Na casa ao lado da de Rosana, Dejalmo Vieira dos Santos vive no cantinho que conseguiu após 29 anos de trabalho na própria Copelmi. O ruído das máquinas conta que não o incomoda – “já estou meio surdo de tanto trabalhar naquelas máquinas”. Dejalmo mostra uma porta com o vidro trincado. “Foi essa semana. Começa a desmoronar e aí? Para fazer outra casa não é fácil, trabalhei a vida toda para construir essa casa”.

Dejalmo Vieira dos Santos. Foto: Luiza Castro/Sul21

Uma das maiores rachaduras está na casa de Eli Solismar Ferreira. O corte na horizontal praticamente divide a parede em duas partes. “Começaram a estourar lá, e tremeu tudo. Foi de um dia para o outro”, afirma. Quando perguntado se lhe assusta a ideia de que algo pior aconteça, é taxativo: “Mas tá doido, não vai ficar assustado?”.

Rachaduras não são oriundas da mineração, afirma Copelmi

Procurada pela reportagem do Sul21, a Copelmi se manifestou por email. “Até o momento casos que apareceram foram constatados como problemas construtivos originais das obras e não em função da mineração”, afirma. Segundo levantamento da empresa, desde o início das atividades da mina, em 2017, foram feitos oito registros de ocorrências por parte da comunidade. “Nenhum dos casos constatou rachaduras provenientes de impacto pela mineração e sim oriundas de falhas ou deficiências estruturais de suas obras”.
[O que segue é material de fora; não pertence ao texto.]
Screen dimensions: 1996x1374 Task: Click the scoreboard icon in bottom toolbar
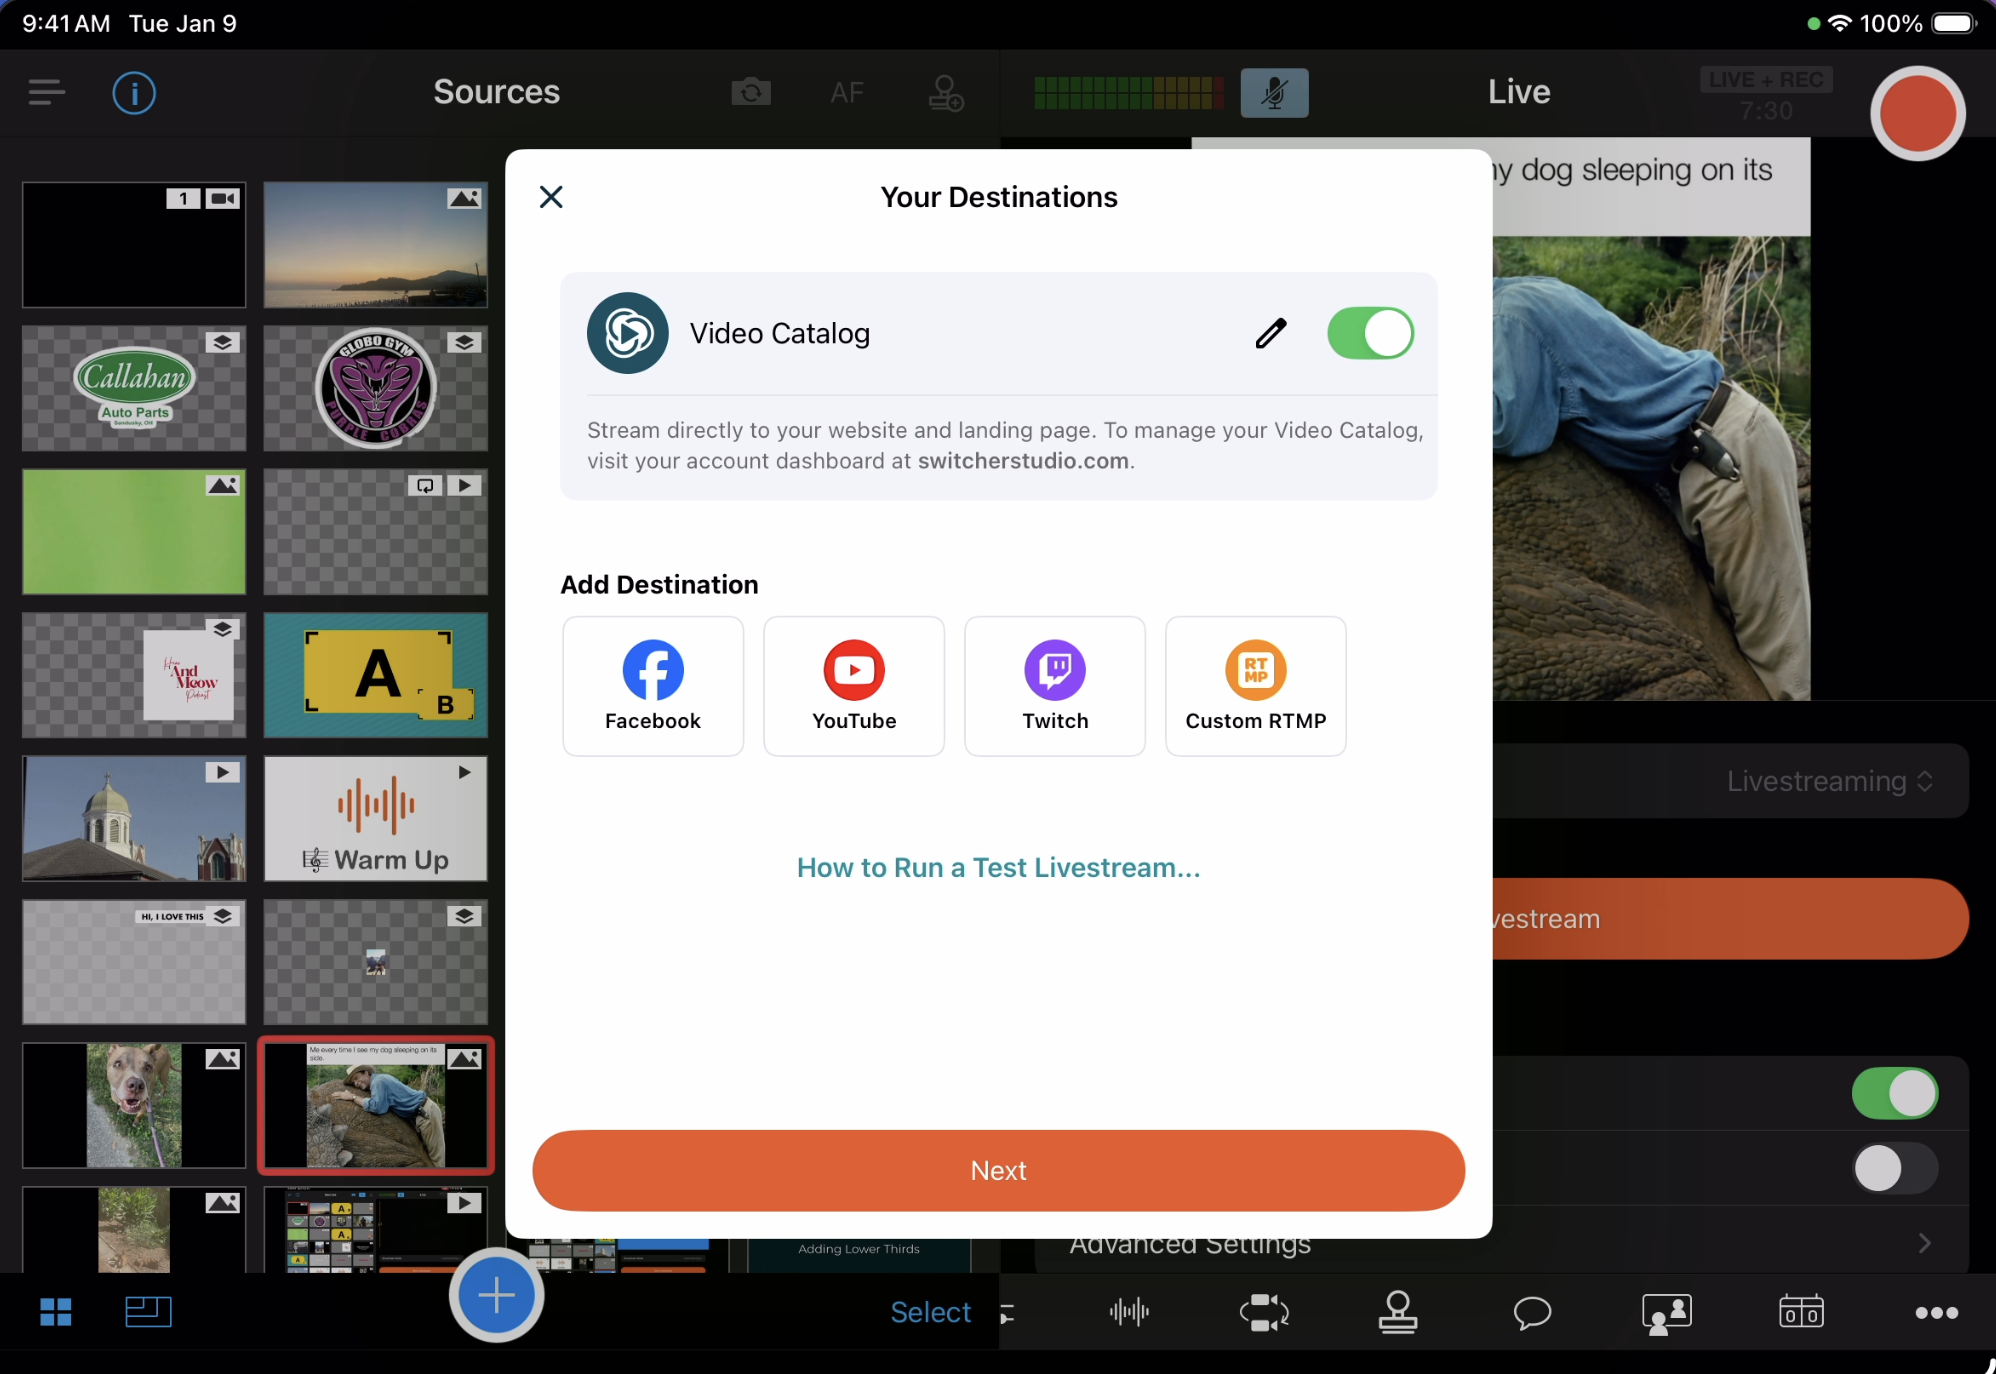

A companhia detalha que “faz um levantamento completo de detalhamento técnico e fotográfico de todas as casas e construções vizinhas às áreas de atividade de mineração da empresa por meio de uma empresa de engenharia externa”. Afirma também que faz um “rigoroso monitoramento de ruído e vibração”.

Sobre a poeira, a Copelmi informa que não tem recebido reclamações dos moradores. Ainda de acordo com a empresa, “três caminhões pipa trabalham dia e noite reduzindo significativamente a existência de poeira”. Quanto ao ruído, a companhia garante: “não há como ter barulho da mina lá pois ela se encontra em posição oposta, assim não faz sentido”. A Copelmi afirma ainda que o monitoramento do ruído mostra que eles estão dentro das normas técnicas.

Casa de Daiana e Gisiel. Foto: Luiza Castro/Sul21

Com relação à infestação de animais, a Copelmi afirma que, em 2017, houve uma notificação da aparição de cobras num terreno e depois não houve qualquer outra denúncia. Esta notificação foi feita no ano de abertura da mina. “Desde então há uma empresa terceirizada que faz monitoramento e rastreamento de ocorrência e há, também, um trabalho educativo junto a comunidade. Em janeiro de 2019 houve um novo registro de aparecimento de escorpião e cobras em outro terreno. Mesmo não se tratando de um impacto direto da atividade de mineração foi feita a limpeza e manutenção da área em caráter preventivo”, relata a empresa.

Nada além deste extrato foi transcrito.